Document Store Interface
The retriever depends on a document store providing:
class MockDocumentStore :
async def full_text_search ( self , query : str , top_k : int = 5 ) -> List[Dict]:
# Returns sections matching query terms
pass
async def get_document_sections ( self , doc_id : str ) -> List[Dict]:
# Returns all sections in document
pass
Location: mock_data.py:19-31
Each section includes:
section_id - Unique identifier
title - Section heading
page_num - Page number for citation
content - Section text
Design Trade-offs
Fixed Thresholds vs Adaptive
From README.md:58:
“Why fixed threshold instead of adaptive: simplicity for this scope. In production it would be calibrated with a validation dataset.”
Manual Scoring vs Learning
From README.md:61:
“Manual scoring doesn’t learn from feedback.”
In production, you could:
Track user feedback (helpful/not helpful)

## Data extract
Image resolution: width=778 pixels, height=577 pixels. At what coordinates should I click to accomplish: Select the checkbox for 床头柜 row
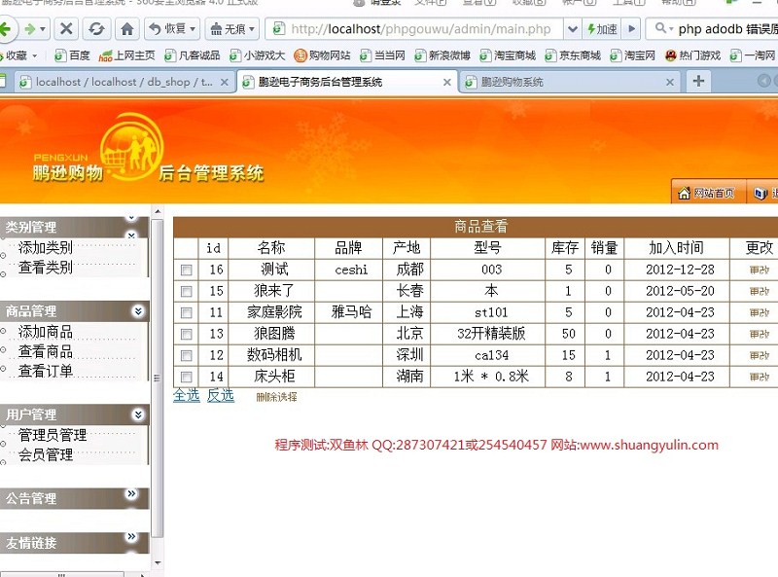coord(187,377)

## Set task
Reproduce the stretch of the retriever design notes that opens with the words "Manual Scoring vs" and closes with "feedback (helpful/not helpful)", putting "ratings" wherever "feedback" appears.

## Answer to the task
Manual Scoring vs Learning
From README.md:61:
“Manual scoring doesn’t learn from ratings.”
In production, you could:
Track user ratings (helpful/not helpful)